[Problem details] Can you set down, exactly as they appear below, the lines from the opening of the material through the one bearing "The image size is (900, 473).", minus the pictures?

[Source records]
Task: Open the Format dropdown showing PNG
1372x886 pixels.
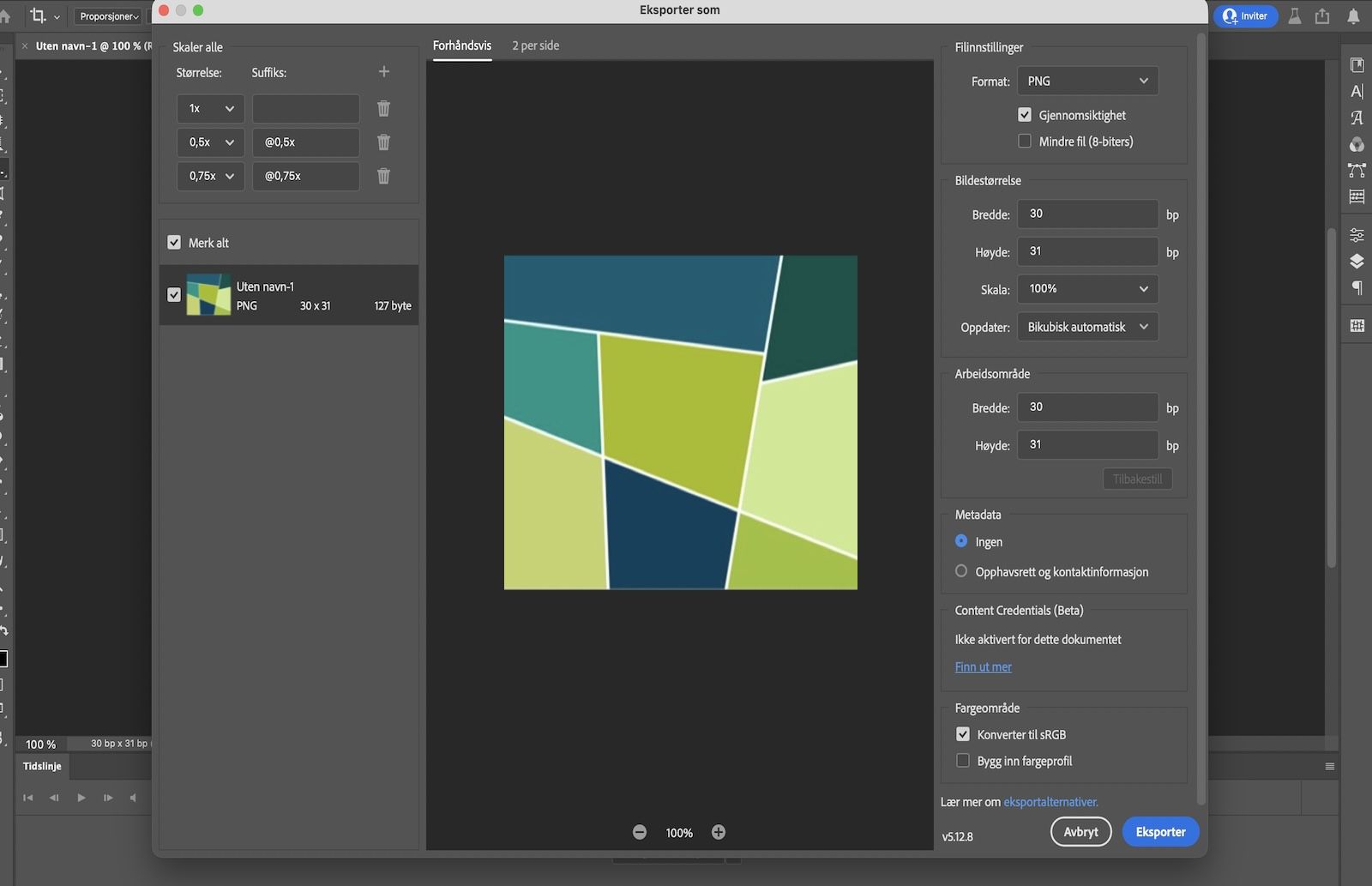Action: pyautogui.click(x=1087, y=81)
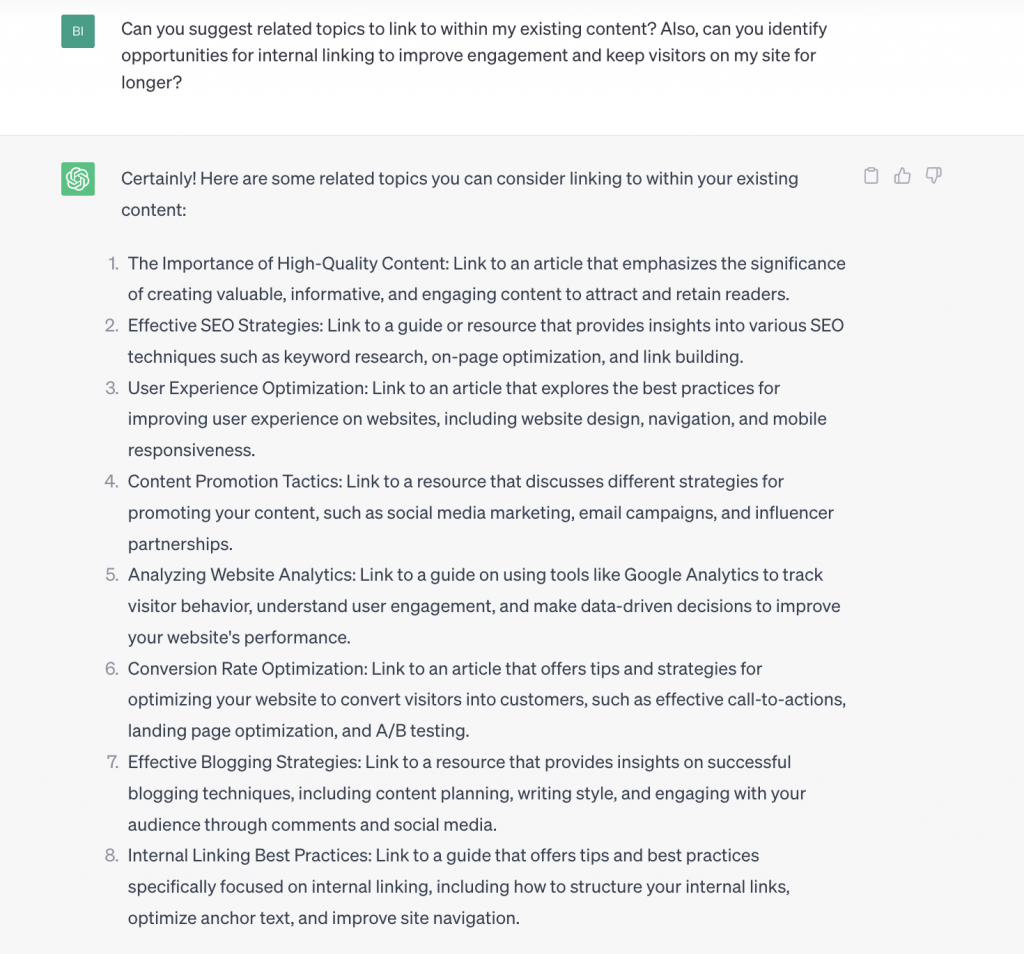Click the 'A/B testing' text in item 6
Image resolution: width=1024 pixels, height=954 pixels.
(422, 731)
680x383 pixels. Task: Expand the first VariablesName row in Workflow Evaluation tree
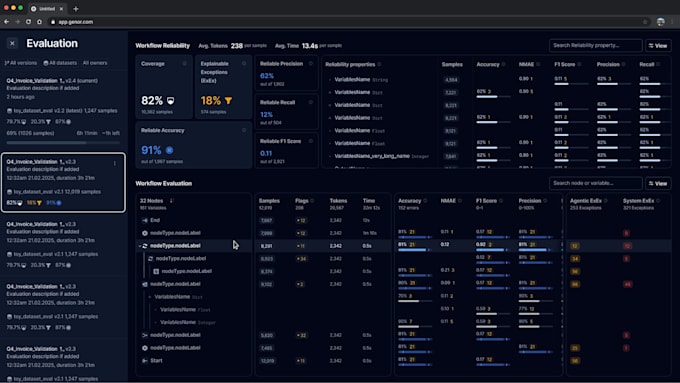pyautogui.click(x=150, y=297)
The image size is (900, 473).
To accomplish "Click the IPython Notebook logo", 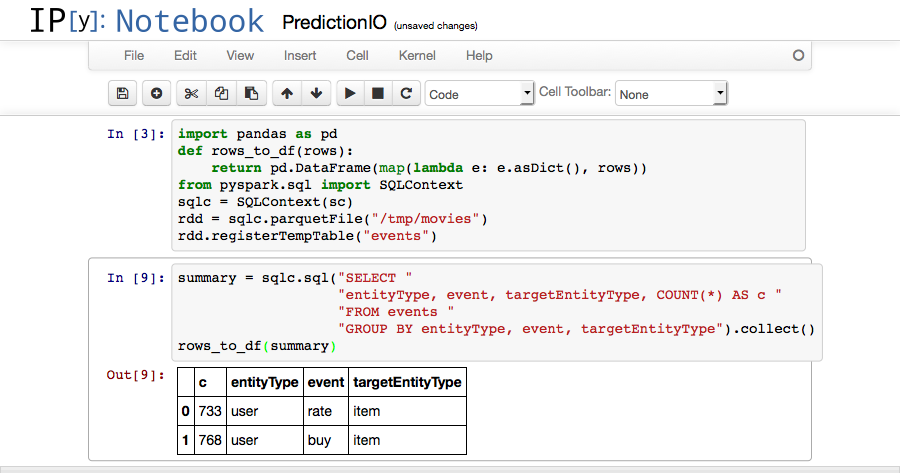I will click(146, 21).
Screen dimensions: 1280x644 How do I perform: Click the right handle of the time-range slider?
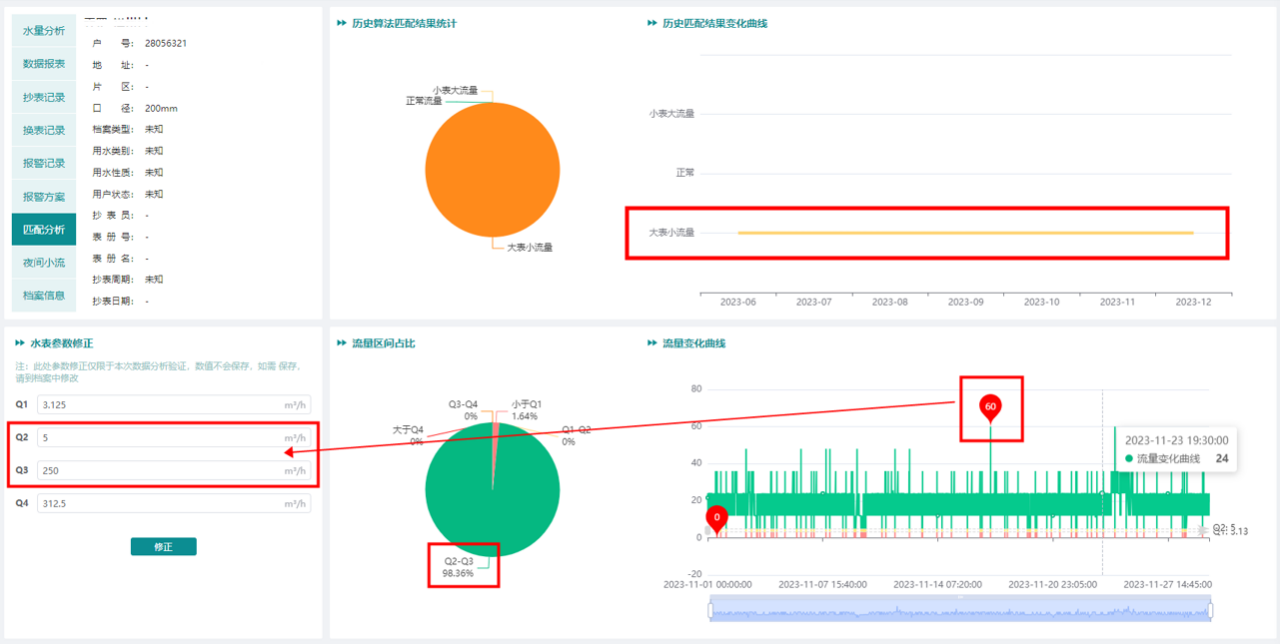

[Your response]
Task: Open the Format dropdown showing PNG
1372x886 pixels.
Action: pyautogui.click(x=1087, y=81)
Click the 'A/B testing' text in item 6
Image resolution: width=1024 pixels, height=954 pixels.
(422, 731)
680x383 pixels. Task: Expand the first VariablesName row in Workflow Evaluation tree
pyautogui.click(x=150, y=297)
The image size is (900, 473).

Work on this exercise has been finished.